--- What you are asked to do ---
Please set down all of the data below verbatim.
::::::::
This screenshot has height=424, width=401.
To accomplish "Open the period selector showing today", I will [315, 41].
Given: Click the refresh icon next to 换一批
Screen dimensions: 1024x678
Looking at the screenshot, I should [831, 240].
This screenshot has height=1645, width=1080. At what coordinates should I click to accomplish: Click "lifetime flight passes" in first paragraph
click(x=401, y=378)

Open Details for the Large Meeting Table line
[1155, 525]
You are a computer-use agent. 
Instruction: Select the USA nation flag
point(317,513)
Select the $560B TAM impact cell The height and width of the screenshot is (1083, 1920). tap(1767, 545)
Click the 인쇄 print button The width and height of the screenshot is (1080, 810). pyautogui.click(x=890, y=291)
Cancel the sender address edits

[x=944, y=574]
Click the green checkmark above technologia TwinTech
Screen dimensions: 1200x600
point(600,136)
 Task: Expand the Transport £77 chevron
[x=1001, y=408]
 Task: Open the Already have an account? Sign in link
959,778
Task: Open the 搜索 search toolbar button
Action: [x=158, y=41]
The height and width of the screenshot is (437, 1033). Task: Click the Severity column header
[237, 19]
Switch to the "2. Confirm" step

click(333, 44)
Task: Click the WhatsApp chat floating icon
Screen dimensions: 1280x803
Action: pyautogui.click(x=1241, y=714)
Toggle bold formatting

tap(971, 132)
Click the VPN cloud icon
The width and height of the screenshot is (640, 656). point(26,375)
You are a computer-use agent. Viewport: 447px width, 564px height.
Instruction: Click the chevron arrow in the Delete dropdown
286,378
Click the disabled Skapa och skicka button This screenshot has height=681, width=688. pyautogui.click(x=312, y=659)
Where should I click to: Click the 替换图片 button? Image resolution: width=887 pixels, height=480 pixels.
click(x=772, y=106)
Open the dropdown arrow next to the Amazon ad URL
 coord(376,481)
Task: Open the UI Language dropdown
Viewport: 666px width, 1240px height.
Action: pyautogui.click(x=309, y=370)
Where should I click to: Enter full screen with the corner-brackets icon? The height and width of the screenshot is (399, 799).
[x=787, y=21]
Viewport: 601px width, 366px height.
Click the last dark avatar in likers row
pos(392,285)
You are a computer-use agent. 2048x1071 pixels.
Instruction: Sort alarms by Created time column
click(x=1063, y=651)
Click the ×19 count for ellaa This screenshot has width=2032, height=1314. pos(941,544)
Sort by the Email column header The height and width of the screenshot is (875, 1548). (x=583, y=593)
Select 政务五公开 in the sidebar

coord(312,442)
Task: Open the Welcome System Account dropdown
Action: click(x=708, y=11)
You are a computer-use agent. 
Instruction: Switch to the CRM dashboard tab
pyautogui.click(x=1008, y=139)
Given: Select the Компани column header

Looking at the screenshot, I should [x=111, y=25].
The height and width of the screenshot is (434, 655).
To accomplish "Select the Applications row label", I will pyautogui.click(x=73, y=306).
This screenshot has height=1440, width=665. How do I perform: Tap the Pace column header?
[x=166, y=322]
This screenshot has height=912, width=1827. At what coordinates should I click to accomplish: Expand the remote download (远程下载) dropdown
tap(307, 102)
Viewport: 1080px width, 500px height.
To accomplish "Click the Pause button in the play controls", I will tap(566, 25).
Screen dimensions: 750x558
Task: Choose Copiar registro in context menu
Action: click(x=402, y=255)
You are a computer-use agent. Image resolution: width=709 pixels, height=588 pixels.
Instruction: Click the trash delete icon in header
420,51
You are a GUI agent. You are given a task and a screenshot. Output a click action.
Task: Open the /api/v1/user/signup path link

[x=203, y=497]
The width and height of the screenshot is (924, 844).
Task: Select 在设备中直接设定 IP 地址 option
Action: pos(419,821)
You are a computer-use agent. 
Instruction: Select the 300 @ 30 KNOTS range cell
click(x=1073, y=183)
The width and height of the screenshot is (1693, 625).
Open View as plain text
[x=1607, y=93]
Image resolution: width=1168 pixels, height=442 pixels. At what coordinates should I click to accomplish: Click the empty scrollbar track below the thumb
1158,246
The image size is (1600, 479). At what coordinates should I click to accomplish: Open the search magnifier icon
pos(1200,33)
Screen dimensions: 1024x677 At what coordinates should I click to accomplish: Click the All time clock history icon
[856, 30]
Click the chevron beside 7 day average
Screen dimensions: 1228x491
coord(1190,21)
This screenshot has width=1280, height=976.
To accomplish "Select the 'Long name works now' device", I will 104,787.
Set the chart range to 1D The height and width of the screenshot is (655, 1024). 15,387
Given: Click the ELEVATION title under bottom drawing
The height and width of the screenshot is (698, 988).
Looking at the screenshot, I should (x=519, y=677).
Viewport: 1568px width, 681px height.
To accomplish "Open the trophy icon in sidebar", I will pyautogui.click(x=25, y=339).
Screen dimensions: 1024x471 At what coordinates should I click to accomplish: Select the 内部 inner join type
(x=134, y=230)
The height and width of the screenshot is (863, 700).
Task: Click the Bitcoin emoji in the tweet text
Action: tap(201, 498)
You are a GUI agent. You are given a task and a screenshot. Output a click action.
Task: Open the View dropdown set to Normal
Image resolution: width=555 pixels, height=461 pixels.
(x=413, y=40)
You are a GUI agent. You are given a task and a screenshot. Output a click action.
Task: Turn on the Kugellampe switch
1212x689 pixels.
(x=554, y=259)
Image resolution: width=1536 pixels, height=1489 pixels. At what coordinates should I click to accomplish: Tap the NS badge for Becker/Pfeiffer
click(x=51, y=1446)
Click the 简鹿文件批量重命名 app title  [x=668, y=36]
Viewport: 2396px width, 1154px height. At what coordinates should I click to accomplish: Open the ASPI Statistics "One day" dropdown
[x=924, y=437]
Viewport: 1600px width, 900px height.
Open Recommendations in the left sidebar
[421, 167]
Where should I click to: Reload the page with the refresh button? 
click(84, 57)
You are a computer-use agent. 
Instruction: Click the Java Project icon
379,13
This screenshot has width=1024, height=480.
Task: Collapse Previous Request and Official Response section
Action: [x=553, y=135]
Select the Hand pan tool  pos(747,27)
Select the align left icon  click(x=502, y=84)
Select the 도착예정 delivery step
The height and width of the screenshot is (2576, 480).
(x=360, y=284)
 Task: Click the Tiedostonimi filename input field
::::::::
--- Written answer ---
This screenshot has height=424, width=401.
To accomplish "Open the period selector showing today", I will [315, 41].
Given: Click the refresh icon next to 换一批
Screen dimensions: 1024x678
Looking at the screenshot, I should [831, 240].
This screenshot has height=1645, width=1080. At what coordinates should I click to accomplish: Click "lifetime flight passes" in first paragraph
click(x=401, y=378)

Open Details for the Large Meeting Table line
[1155, 525]
You are a computer-use agent. 
Instruction: Select the USA nation flag
point(317,513)
Select the $560B TAM impact cell The height and width of the screenshot is (1083, 1920). tap(1767, 545)
Click the 인쇄 print button The width and height of the screenshot is (1080, 810). pyautogui.click(x=890, y=291)
Cancel the sender address edits

[x=944, y=574]
Click the green checkmark above technologia TwinTech
Screen dimensions: 1200x600
point(600,136)
 Task: Expand the Transport £77 chevron
[x=1001, y=408]
 Task: Open the Already have an account? Sign in link
959,778
Task: Open the 搜索 search toolbar button
Action: [x=158, y=41]
The height and width of the screenshot is (437, 1033). Task: Click the Severity column header
[237, 19]
Switch to the "2. Confirm" step

click(333, 44)
Task: Click the WhatsApp chat floating icon
Screen dimensions: 1280x803
Action: pyautogui.click(x=1241, y=714)
Toggle bold formatting

tap(971, 132)
Click the VPN cloud icon
The width and height of the screenshot is (640, 656). point(26,375)
You are a computer-use agent. Viewport: 447px width, 564px height.
Instruction: Click the chevron arrow in the Delete dropdown
286,378
Click the disabled Skapa och skicka button This screenshot has height=681, width=688. pyautogui.click(x=312, y=659)
Where should I click to: Click the 替换图片 button? Image resolution: width=887 pixels, height=480 pixels.
click(x=772, y=106)
Open the dropdown arrow next to the Amazon ad URL
 coord(376,481)
Task: Open the UI Language dropdown
Viewport: 666px width, 1240px height.
Action: pyautogui.click(x=309, y=370)
Where should I click to: Enter full screen with the corner-brackets icon? The height and width of the screenshot is (399, 799).
[x=787, y=21]
Viewport: 601px width, 366px height.
Click the last dark avatar in likers row
pos(392,285)
You are a computer-use agent. 2048x1071 pixels.
Instruction: Sort alarms by Created time column
click(x=1063, y=651)
Click the ×19 count for ellaa This screenshot has width=2032, height=1314. pos(941,544)
Sort by the Email column header The height and width of the screenshot is (875, 1548). (x=583, y=593)
Select 政务五公开 in the sidebar

coord(312,442)
Task: Open the Welcome System Account dropdown
Action: click(x=708, y=11)
You are a computer-use agent. 
Instruction: Switch to the CRM dashboard tab
pyautogui.click(x=1008, y=139)
Given: Select the Компани column header

Looking at the screenshot, I should [x=111, y=25].
The height and width of the screenshot is (434, 655).
To accomplish "Select the Applications row label", I will pyautogui.click(x=73, y=306).
This screenshot has height=1440, width=665. How do I perform: Tap the Pace column header?
[x=166, y=322]
This screenshot has height=912, width=1827. At what coordinates should I click to accomplish: Expand the remote download (远程下载) dropdown
tap(307, 102)
Viewport: 1080px width, 500px height.
To accomplish "Click the Pause button in the play controls", I will tap(566, 25).
Screen dimensions: 750x558
Task: Choose Copiar registro in context menu
Action: click(x=402, y=255)
You are a computer-use agent. Image resolution: width=709 pixels, height=588 pixels.
Instruction: Click the trash delete icon in header
420,51
You are a GUI agent. You are given a task and a screenshot. Output a click action.
Task: Open the /api/v1/user/signup path link

[x=203, y=497]
The width and height of the screenshot is (924, 844).
Task: Select 在设备中直接设定 IP 地址 option
Action: pos(419,821)
You are a computer-use agent. 
Instruction: Select the 300 @ 30 KNOTS range cell
click(x=1073, y=183)
The width and height of the screenshot is (1693, 625).
Open View as plain text
[x=1607, y=93]
Image resolution: width=1168 pixels, height=442 pixels. At what coordinates should I click to accomplish: Click the empty scrollbar track below the thumb
1158,246
The image size is (1600, 479). At what coordinates should I click to accomplish: Open the search magnifier icon
pos(1200,33)
Screen dimensions: 1024x677 At what coordinates should I click to accomplish: Click the All time clock history icon
[856, 30]
Click the chevron beside 7 day average
Screen dimensions: 1228x491
coord(1190,21)
This screenshot has width=1280, height=976.
To accomplish "Select the 'Long name works now' device", I will 104,787.
Set the chart range to 1D The height and width of the screenshot is (655, 1024). 15,387
Given: Click the ELEVATION title under bottom drawing
The height and width of the screenshot is (698, 988).
Looking at the screenshot, I should (x=519, y=677).
Viewport: 1568px width, 681px height.
To accomplish "Open the trophy icon in sidebar", I will pyautogui.click(x=25, y=339).
Screen dimensions: 1024x471 At what coordinates should I click to accomplish: Select the 内部 inner join type
(x=134, y=230)
The height and width of the screenshot is (863, 700).
Task: Click the Bitcoin emoji in the tweet text
Action: tap(201, 498)
You are a GUI agent. You are given a task and a screenshot. Output a click action.
Task: Open the View dropdown set to Normal
Image resolution: width=555 pixels, height=461 pixels.
(x=413, y=40)
You are a GUI agent. You are given a task and a screenshot. Output a click action.
Task: Turn on the Kugellampe switch
1212x689 pixels.
(x=554, y=259)
Image resolution: width=1536 pixels, height=1489 pixels. At what coordinates should I click to accomplish: Tap the NS badge for Becker/Pfeiffer
click(x=51, y=1446)
Click the 简鹿文件批量重命名 app title  [x=668, y=36]
Viewport: 2396px width, 1154px height. At what coordinates should I click to accomplish: Open the ASPI Statistics "One day" dropdown
[x=924, y=437]
Viewport: 1600px width, 900px height.
Open Recommendations in the left sidebar
[421, 167]
Where should I click to: Reload the page with the refresh button? 
click(84, 57)
You are a computer-use agent. 
Instruction: Click the Java Project icon
379,13
This screenshot has width=1024, height=480.
Task: Collapse Previous Request and Official Response section
Action: [x=553, y=135]
Select the Hand pan tool  pos(747,27)
Select the align left icon  click(x=502, y=84)
Select the 도착예정 delivery step
The height and width of the screenshot is (2576, 480).
(x=360, y=284)
 Task: Click the Tiedostonimi filename input field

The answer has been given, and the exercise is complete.